HONG KONG SOTTO L’ASSEDIO DEL COVID, ORA HA IL TASSO DI MORTALITÀ PIÙ ALTO AL MONDO


I pazienti nei letti d’ospedale aspettano in un’area di detenzione temporanea fuori dal Caritas Medical Center di Hong Kong. Alcune persone sono costrette ad aspettare fuori dall’ospedale a causa del sovraccarico di possibili pazienti con infezione da COVID. 
(Foto AP/Kin Cheung)

Negli ultimi 4 giorni i decessi per complicazioni dovute al Covid-19 a Hong Kong hanno superato oltrepassato quota 100 al dì. La città ora ha il tasso di mortalità più alto al mondo per il Coronavirus, principalmente tra gli anziani provenienti da case di cura che sono state devastate dalle infezioni. Secondo gli esperti le misure anti Covid sono state troppo lente e ciò ha aumentato la catena di infezioni.

Molti sono coloro che hanno anche chiesto al governo di accelerare il processo di invio dei pazienti anziani in isolamento temporaneo o in strutture di assistenza per ridurre i rischi di infezioni incrociate, suggerendo di vaccinare gli anziani che non avevano ancora contratto il Covid-19. Un alto funzionario di Pechino ha incolpato senza mezzi termini il governo di Hong Kong per non essere riuscito a mantenere sotto controllo la furiosa epidemia di Coronavirus che ha piegato in due la città.
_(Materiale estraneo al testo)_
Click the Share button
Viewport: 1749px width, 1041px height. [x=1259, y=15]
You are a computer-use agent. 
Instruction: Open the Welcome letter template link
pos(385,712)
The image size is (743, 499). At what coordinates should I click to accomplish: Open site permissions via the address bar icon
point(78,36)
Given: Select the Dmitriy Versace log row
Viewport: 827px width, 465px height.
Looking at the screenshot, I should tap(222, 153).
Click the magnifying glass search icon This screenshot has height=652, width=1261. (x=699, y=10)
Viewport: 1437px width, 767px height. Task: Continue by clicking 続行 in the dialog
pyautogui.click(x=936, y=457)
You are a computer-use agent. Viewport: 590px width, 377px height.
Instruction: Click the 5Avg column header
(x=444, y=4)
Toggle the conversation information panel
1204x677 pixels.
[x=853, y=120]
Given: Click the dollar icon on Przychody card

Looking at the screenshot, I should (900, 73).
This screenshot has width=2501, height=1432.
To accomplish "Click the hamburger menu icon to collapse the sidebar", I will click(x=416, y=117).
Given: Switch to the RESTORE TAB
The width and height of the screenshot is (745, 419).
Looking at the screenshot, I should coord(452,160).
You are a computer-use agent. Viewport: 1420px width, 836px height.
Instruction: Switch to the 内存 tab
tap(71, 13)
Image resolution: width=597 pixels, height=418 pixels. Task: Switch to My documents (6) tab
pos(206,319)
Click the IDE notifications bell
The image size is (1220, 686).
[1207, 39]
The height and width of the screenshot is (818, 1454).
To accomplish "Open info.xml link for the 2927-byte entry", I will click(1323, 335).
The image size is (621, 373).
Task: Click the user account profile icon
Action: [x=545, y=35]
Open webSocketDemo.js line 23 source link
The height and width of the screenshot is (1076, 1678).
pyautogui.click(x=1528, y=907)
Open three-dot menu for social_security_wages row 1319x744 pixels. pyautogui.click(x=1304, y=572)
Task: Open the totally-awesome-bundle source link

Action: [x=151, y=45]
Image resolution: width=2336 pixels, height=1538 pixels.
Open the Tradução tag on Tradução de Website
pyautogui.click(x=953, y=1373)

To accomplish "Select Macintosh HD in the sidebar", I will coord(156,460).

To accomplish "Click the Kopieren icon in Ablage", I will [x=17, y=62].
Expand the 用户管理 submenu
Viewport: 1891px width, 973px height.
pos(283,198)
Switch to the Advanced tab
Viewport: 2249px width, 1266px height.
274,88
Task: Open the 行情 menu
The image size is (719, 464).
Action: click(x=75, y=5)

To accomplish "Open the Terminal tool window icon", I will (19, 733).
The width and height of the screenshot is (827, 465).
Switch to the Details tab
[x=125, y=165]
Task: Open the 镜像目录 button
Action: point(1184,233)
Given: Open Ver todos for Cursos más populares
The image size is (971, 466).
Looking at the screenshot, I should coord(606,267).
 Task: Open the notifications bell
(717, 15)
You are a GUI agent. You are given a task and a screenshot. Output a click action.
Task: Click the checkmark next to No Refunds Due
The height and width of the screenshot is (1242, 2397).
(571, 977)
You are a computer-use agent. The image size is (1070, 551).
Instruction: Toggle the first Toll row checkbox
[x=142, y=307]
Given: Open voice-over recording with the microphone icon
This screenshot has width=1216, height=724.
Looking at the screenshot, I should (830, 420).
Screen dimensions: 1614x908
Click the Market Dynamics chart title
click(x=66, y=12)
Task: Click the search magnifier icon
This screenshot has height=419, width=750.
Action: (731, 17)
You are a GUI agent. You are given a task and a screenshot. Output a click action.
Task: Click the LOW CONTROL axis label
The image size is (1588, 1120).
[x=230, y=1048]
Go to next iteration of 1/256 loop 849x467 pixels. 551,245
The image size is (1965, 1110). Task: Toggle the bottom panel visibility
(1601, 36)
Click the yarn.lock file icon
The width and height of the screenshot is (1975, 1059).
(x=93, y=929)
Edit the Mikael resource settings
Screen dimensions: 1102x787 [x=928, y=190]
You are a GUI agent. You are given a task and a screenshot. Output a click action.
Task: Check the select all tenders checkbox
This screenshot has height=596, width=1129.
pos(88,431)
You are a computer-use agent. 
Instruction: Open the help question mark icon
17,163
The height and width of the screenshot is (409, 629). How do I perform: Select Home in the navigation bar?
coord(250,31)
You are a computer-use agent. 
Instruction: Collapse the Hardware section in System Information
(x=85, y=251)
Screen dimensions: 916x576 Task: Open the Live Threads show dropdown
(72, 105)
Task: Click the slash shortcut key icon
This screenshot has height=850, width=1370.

Il messaggio di Xia Baolong, direttore dell’Ufficio per gli affari di Hong Kong e Macao ha fatto trapelare anche la crescente ansia di Pechino che ora teme che la crisi della salute pubblica possa sfuggire di mano al governo di Hong Kong infliggendo un duro colpo alla stabilità sociale e politica della città. “Il governo centrale sta dicendo che questo è un grosso problema e sta scrivendo  una lettera di avvertimento”, ha detto al Post venerdì il professor Song Sio-chong, del Centro di ricerca dell’Università di Shenzhen di Hong Kong e Macao Basic Law. Nei prossini giorni Hong Kong assicura che i contagi non si conteranno più con numeri in salita.